## AIM OF THE EXERCISE
All lines from the one with "Instruction: Toggle grid" onward, through the last line of the records below, are to be retyped word for word.

RAW DATA: Begin

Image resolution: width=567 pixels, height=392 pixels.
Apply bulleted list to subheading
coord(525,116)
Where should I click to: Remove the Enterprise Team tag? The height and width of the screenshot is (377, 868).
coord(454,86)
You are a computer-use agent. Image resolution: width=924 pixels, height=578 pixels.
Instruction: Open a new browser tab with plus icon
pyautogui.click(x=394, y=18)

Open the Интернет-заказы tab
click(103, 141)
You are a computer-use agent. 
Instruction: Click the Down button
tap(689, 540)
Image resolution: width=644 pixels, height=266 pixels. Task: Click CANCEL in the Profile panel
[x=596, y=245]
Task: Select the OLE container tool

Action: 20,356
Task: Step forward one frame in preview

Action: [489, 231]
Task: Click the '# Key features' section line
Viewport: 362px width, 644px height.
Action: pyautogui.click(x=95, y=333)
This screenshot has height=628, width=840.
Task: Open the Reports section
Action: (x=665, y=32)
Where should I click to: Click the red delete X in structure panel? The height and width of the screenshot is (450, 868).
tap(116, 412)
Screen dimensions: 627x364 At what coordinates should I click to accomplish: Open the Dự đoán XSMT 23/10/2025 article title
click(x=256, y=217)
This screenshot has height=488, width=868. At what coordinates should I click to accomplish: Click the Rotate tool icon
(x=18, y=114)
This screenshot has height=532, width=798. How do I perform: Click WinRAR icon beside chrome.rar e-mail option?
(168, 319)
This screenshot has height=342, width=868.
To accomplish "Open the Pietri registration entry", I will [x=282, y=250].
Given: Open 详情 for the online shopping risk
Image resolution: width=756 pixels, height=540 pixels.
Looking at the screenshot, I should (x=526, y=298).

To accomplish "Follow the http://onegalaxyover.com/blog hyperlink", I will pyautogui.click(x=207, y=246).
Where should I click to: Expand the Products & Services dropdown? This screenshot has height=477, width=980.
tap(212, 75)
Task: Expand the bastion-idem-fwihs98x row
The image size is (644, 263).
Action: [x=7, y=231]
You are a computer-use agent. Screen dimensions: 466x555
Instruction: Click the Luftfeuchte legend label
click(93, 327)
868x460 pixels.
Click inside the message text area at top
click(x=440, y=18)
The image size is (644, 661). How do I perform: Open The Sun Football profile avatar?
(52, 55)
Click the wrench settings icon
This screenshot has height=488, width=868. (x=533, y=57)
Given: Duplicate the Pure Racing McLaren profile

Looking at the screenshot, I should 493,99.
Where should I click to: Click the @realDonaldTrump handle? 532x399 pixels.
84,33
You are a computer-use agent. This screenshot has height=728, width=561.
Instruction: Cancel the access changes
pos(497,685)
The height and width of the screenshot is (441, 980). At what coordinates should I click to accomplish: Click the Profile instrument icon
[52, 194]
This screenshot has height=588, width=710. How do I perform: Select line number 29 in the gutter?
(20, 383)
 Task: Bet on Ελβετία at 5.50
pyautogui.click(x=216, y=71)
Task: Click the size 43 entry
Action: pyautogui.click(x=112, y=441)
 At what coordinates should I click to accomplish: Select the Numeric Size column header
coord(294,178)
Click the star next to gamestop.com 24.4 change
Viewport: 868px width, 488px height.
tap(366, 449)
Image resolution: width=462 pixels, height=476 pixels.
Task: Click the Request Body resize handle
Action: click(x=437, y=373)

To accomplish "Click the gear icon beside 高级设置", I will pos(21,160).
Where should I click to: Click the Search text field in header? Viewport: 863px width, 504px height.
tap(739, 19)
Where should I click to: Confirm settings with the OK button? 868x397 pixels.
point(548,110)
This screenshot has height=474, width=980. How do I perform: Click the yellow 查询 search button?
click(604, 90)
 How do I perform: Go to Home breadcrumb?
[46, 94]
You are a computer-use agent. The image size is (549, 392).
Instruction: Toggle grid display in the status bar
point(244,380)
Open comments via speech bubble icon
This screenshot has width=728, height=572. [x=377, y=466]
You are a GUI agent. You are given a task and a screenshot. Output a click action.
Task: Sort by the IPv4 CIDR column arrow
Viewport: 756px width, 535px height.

RAW DATA: End

## RESULT
Instruction: Toggle grid display in the status bar
point(244,380)
Open comments via speech bubble icon
This screenshot has width=728, height=572. [x=377, y=466]
You are a GUI agent. You are given a task and a screenshot. Output a click action.
Task: Sort by the IPv4 CIDR column arrow
Viewport: 756px width, 535px height.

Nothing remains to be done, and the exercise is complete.